Audit trail is a very powerful mechanism. But the audit data are strictly chronological. It may not be entirely easy to get the information on who requested and approved this particular role assignment - especially if that happened several years ago and the audit trail has been moved to the data warehouse in the meantime. Therefore in addition to the audit trail midPoint also maintains assignment metadata. The metadata includes the identifier of requestor and approver for each specific assignment as well as timestamps, owner of the process that actually executed the change and other additional data. The metadata are maintained together with the assignment, therefore they are easily available for inspection. Although the audit log data are the authoritative source of information, the metadata are a very convenient way how to get the information quickly and in a very convenient way.
Deputy
There is often a need to temporarily delegate part of privileges of one user to another user. This is often the case when a user leaves for a vacation or longer business travel and the user will not bee able to fully attend to his responsibilities. This type of delegation is very difficult to address algorithmically because it usually happens on ad-hoc basis. Therefore midPoint 3.5 has a special feature that enables this kind of temporary ad-hoc delegation: the user can make a temporary delegation of a subset of his privileges to his deputy. There is a special control for delegating deputies in midPoint user interface.
The deputy "inherits" part of the privileges for a temporary time period. If these privileges defined new accounts or new entitlements for the user, these accounts will be created for the deputy and/or entitlements will be assigned. The deputy will gain access to the parts of the midPoint administration interface that correspond to the delegated privileges. The deputy will have access to the work items (approvals) of the delegating user, so he can tend to his responsibilities. When the time set for the delegation expires then all those privileges will be automatically revoked. The accounts that were created just because of the delegation will be disabled or deleted and the extra entitlements will be revoked. The situation will automatically revert to the normal state.
The ability to delegate to deputies is controlled by midPoint fine-graned authorization mechanism. Therefore not all users can delegate any privileges to any deputy. This ability can be strictly limited to only subset of users, subset of deputies and only to some selected roles.

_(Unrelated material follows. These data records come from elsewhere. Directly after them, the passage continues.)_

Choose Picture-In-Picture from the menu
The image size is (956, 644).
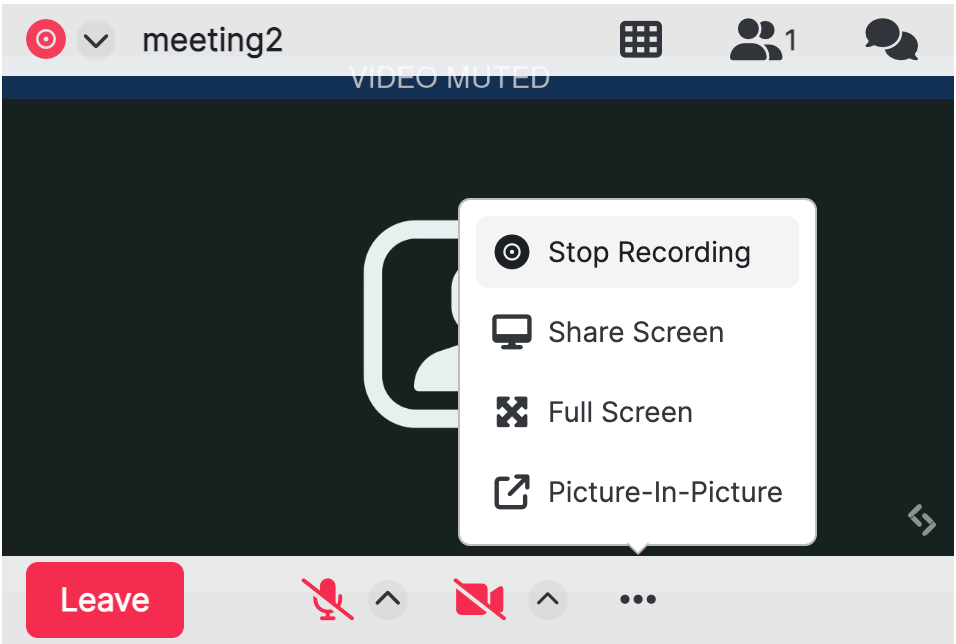point(664,491)
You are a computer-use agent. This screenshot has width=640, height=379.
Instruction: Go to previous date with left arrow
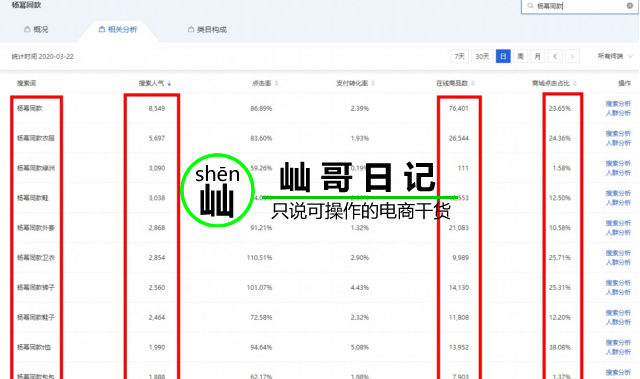click(x=555, y=56)
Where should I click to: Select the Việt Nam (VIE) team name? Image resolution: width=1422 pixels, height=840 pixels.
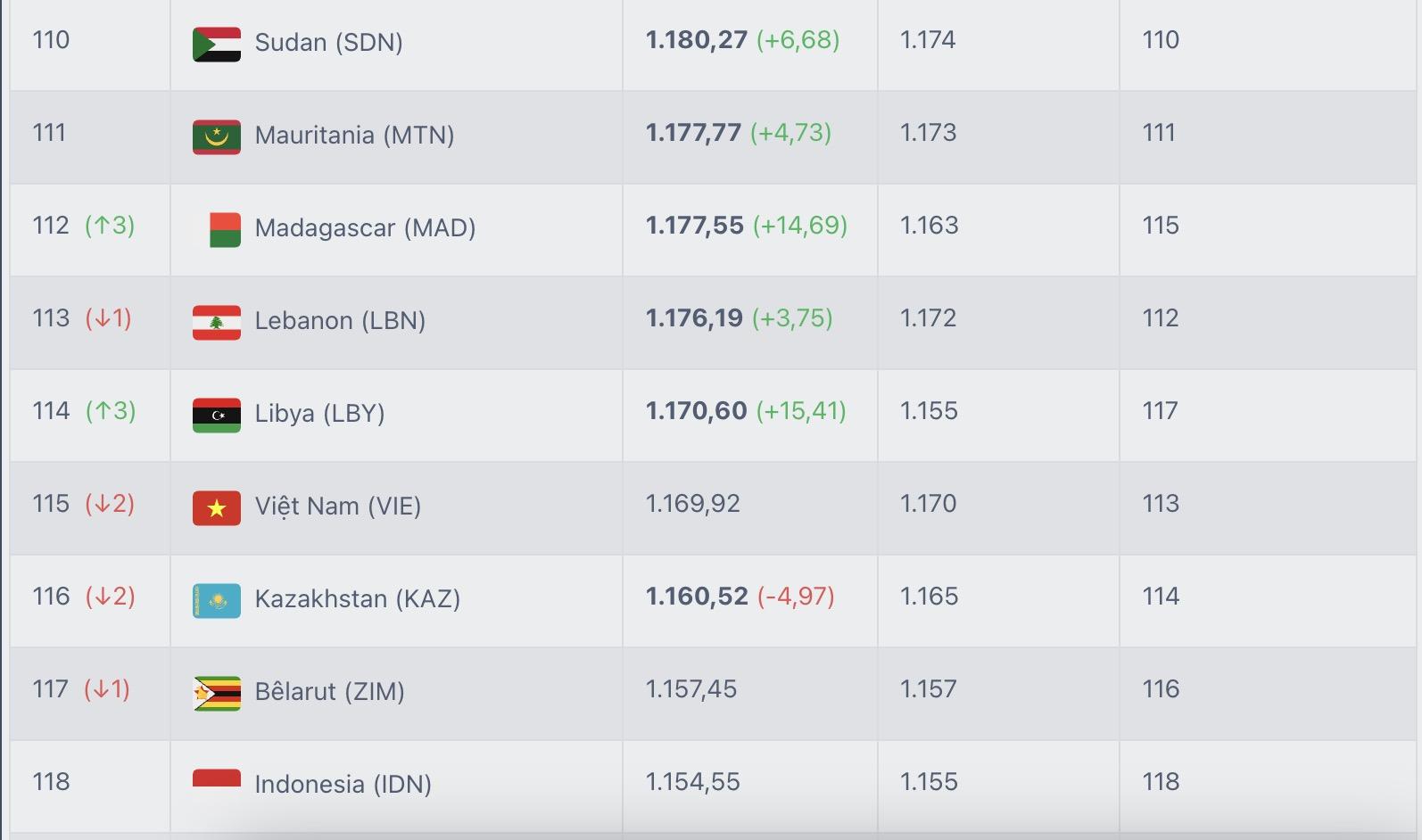point(337,506)
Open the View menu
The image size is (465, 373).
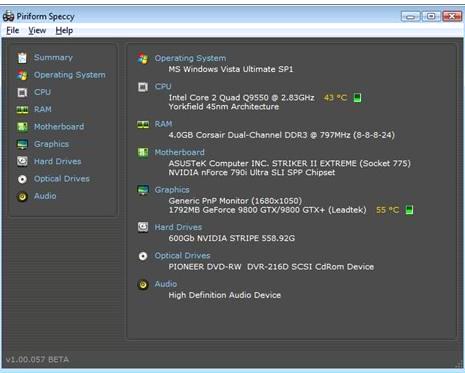(x=37, y=31)
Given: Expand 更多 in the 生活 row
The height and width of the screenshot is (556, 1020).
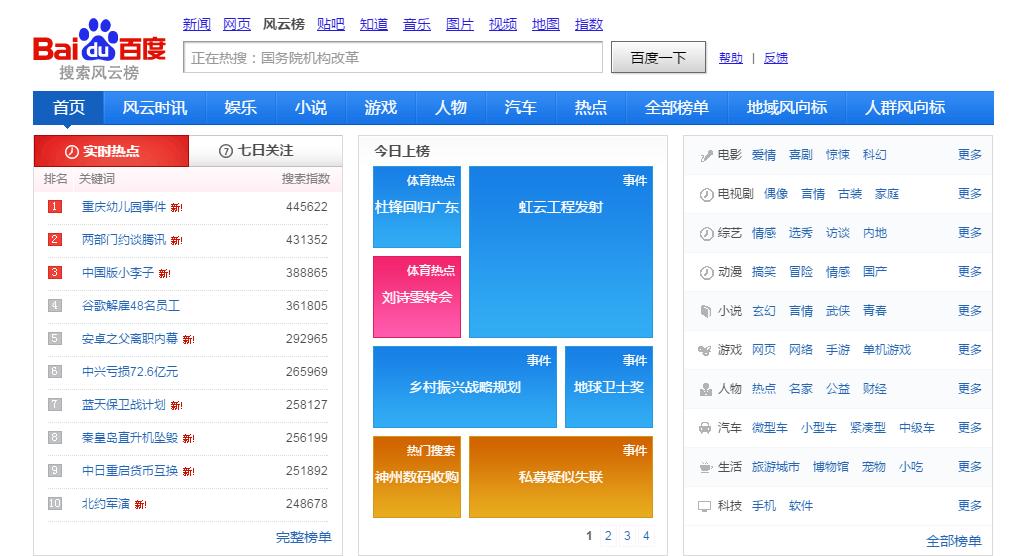Looking at the screenshot, I should (x=969, y=467).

Personas and Identity Links
Persona is a term that is often used for different facets of a physical person. One physical person may have several personas for use in different environments or for different responsibilities. E.g. a user may have the usual "employee" persona which is represented by his employee HR record, ordinary account in Active Directory and so on. These are accounts used to read company e-mail, do paperwork and so on. Then he may have "administrator" persona and a special Active Directory account with elevated privileges. Special accounts like this are very desirable especially in frequently used and less secure environments such as Windows. Having a special account to carry out privileged tasks reduces risk of human errors, malware attacks and other threats. Then the user may have another "testing" persona that is represented by testing accounts or access to the testing environments. And so on.

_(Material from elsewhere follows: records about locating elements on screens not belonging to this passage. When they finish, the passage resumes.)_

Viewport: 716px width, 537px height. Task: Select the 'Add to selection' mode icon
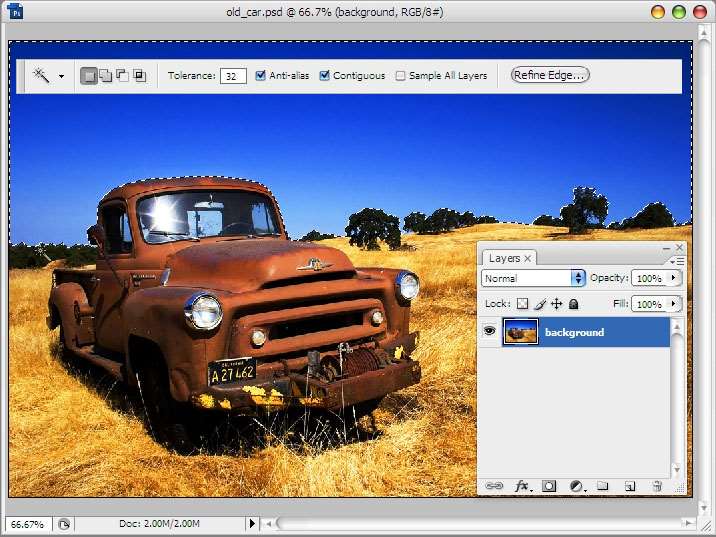105,75
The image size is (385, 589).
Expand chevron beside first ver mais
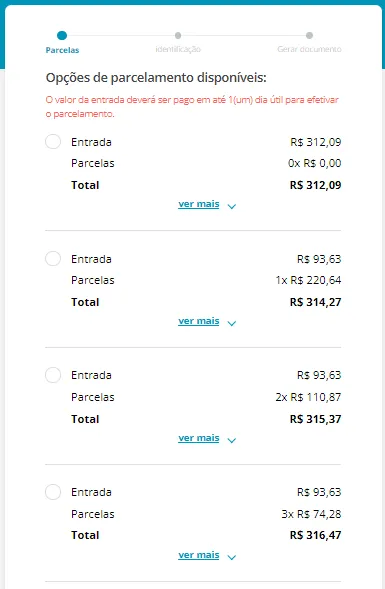(x=232, y=206)
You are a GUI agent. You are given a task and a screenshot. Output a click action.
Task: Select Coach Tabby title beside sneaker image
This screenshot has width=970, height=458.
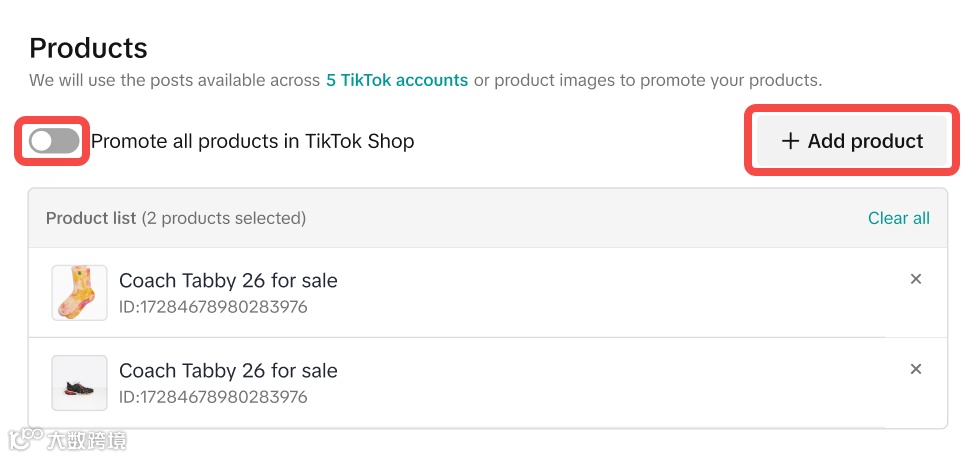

Most midPoint deployment are perfectly happy with the simple user-account model that midPoint provides by default. In this model each physical user in organization has exactly one midPoint user as his or her representation. This is perfectly satisfactory for majority of deployments, even if the concept of personas is partially implemented. MidPoint has a mechanism that allows to define account intent. Therefore it is perfectly feasible for one user to have employee accounts, administration accounts and testing accounts.

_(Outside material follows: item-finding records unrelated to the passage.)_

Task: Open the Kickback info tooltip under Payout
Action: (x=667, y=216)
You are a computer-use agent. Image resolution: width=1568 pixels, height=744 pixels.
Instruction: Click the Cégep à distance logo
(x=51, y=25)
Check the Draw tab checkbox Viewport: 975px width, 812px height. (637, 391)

However, there are cases when the intent mechanism falls short. In midPoint default model all the accounts are linked to one user. Therefore if the user password is changed, the change will be propagated to all accounts. Even if partial propagation is used, it is not easy to setup up different passwords and password policies for all administration accounts or testing accounts. In the default model there is nothing that groups all the administration accounts together. Therefore in some cases a more complex, multi-layered approach is needed. And that approach is enabled by identity links.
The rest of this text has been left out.